1st OmniLabel workshop at CVPR 2023
Welcome to the 1st OmniLabel workshop on infinite label spaces for semantic understanding via natural language at CVPR 2023 in Vancouver.
When: Sunday June 18th, 2023, 8:00 AM (local time)
Where: Vancouver Convention Center, Room West 207
Zoom: See CVPR's virtual site
Announcements
[06/27/23] THANK YOU! Thanks to all attendees of the workshop (in-person and virtual), the participants of the challenge, our fantastic invited speakers, and the award sponsors. The leaderboard of the OmniLabel challenge is now public and everyone can participate!
[06/14/23] Program update: We will have Aljosa Osep present his work on "Learning To Understand The World From Video"!
[06/06/23] The challenge ended! We thank all the participants for their efforts in pushing the state-of-the-art in language-based detection. Please find the results here!
[05/04/23] Test set of the OmniLabel challenge is online now. See download instructions here. The challenge will close on 5/26!
[04/28/23] Our paper describing the benchmark is online on arXiv
[04/05/23] IMPORTANT UPDATE: We changed the track definitions to better match training dataset settings from existing works like GLIP or MDETR.
[03/29/23] Evaluation servers are online & UPDATED validation set & more details on the challenge are available now!! Please download the latest validation set and update the evaluation toolkit. The validation phase started > Upload your validation set results on the evaluation servers. Test set phase will start in about a month ...
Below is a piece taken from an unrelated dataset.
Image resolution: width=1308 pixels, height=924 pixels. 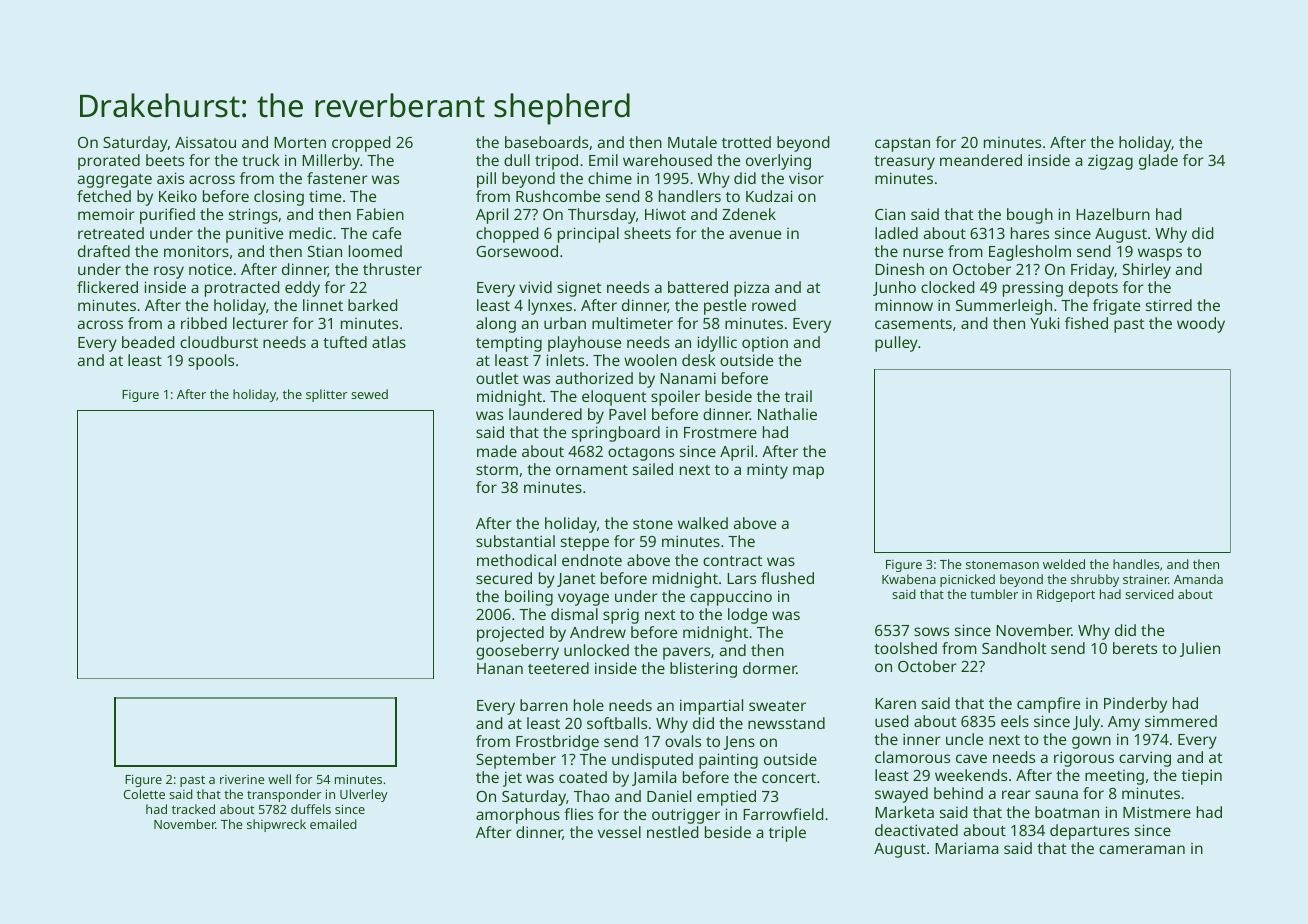 What do you see at coordinates (596, 650) in the page?
I see `unlocked` at bounding box center [596, 650].
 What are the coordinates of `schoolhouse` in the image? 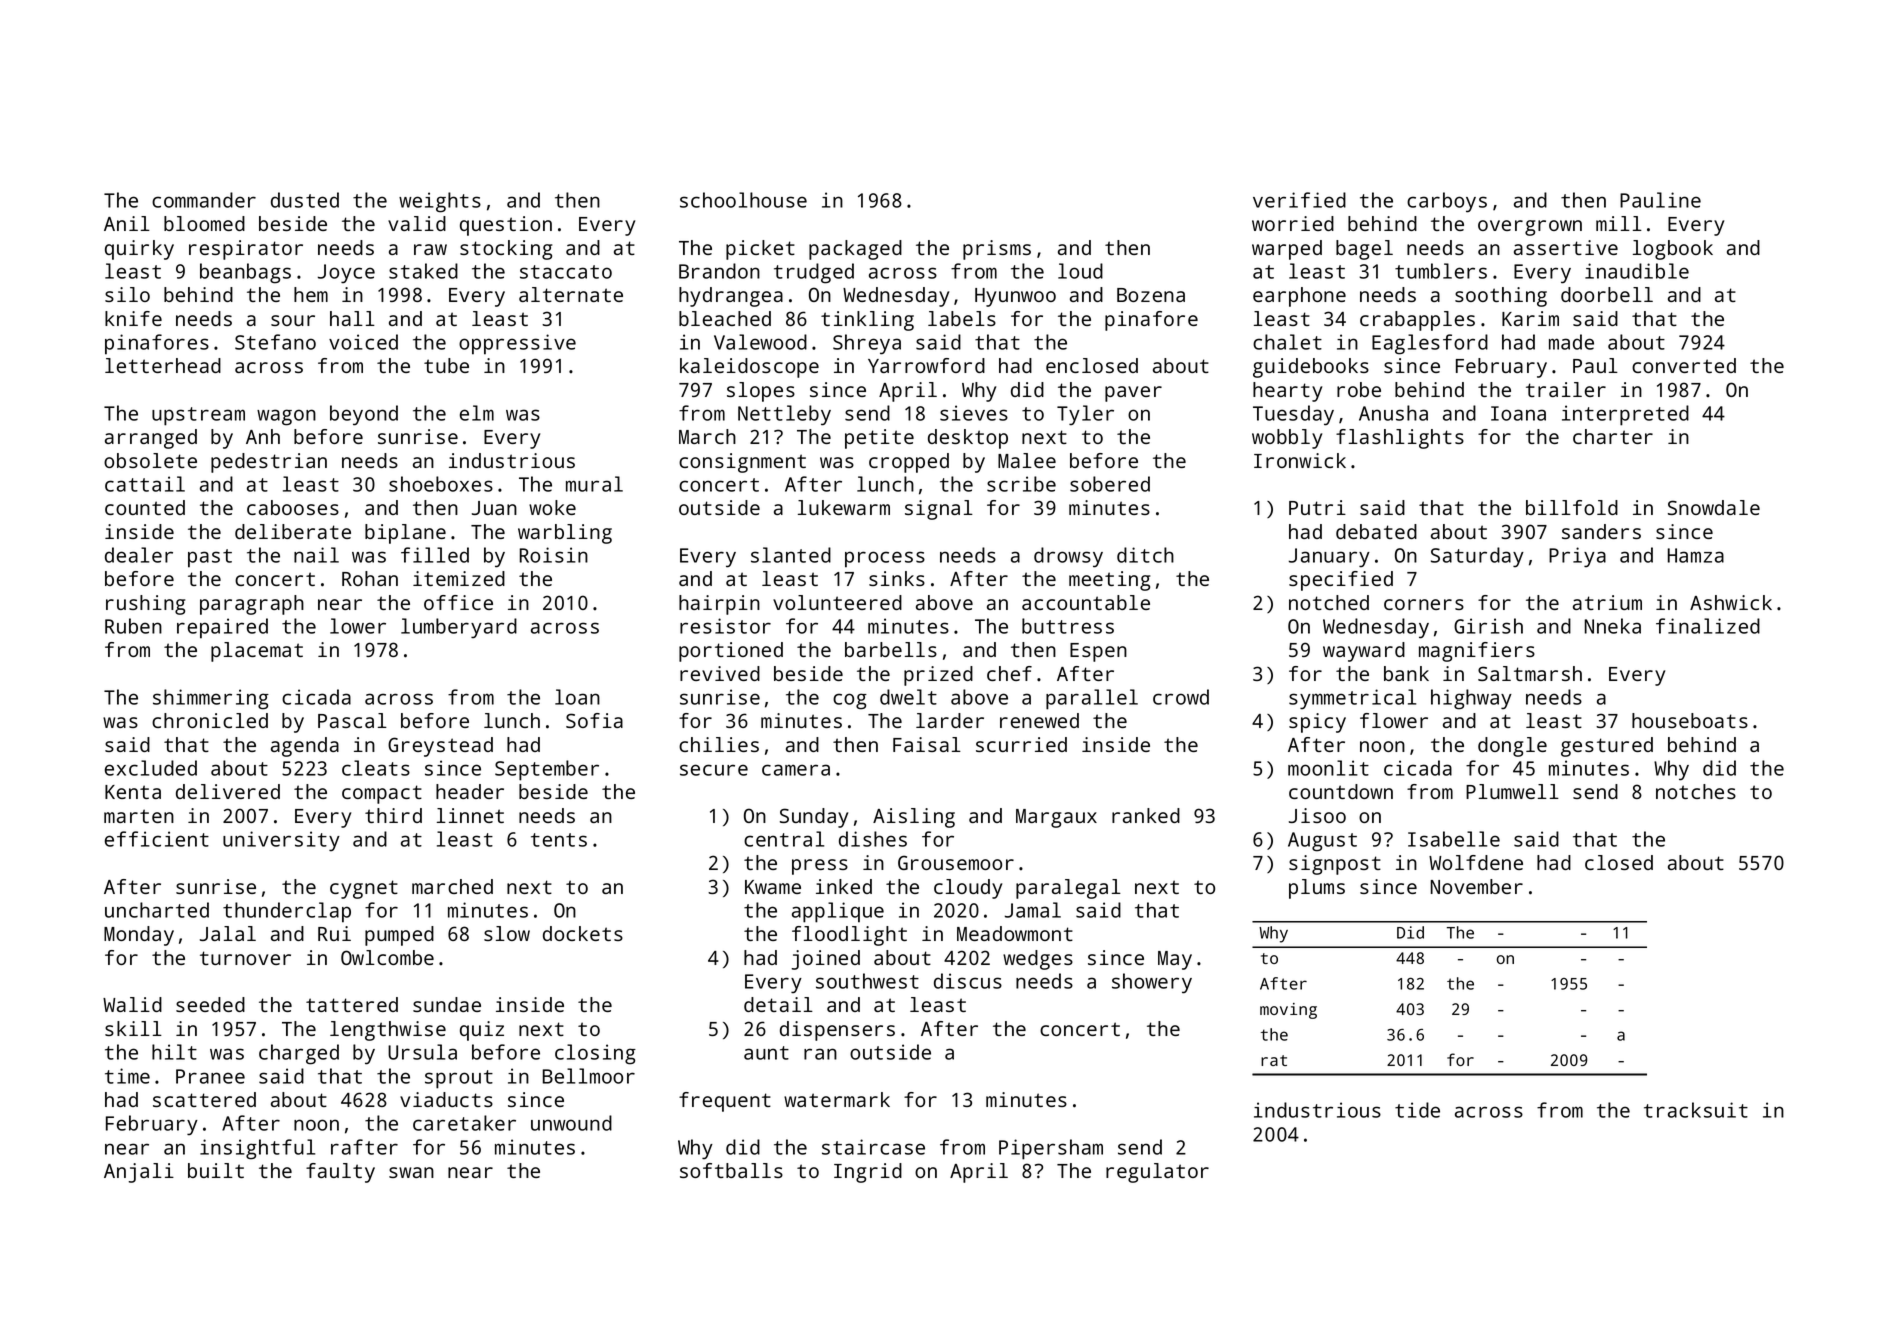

[02/07/23] The OmniLabel benchmark is online! At this point, we are releasing the validation set and a Python toolkit for evaluation (test set for benchmark participation is coming soon). Please visit our website https://www.omnilabel.org for all the details
[12/15/22] Workshop accepted at CVPR 2023! See you soon in Vancouver ... stay tuned for more details on our new benchmark (planned release: end of Jan 31 by Feb 7)
Goals & motivation
The goal of this workshop is to foster research on the next generation of visual perception systems that reason over label spaces that go beyond a list of simple category names. Modern applications of computer vision require systems that understand a full spectrum of labels, from plain category names (“person” or “cat”), over modifying descriptions using attributes, actions, functions or relations (“women with yellow handbag”, “parked cars”, or “edible item”), to specific referring descriptions (“the man in the white hat walking next to the fire hydrant”). Natural language is a promising direction not only to enable such complex label spaces, but also to train such models from multiple datasets with different, and potentially conflicting, label spaces. As one concrete example, we are preparing a benchmark for object detection with a novel evaluation dataset that goes beyond generic object detection, open-vocabulary detection, or referring expression datasets. We have put together an experienced and motivated organizing team from both industry and academia, as well as a list of five confirmed invited speakers.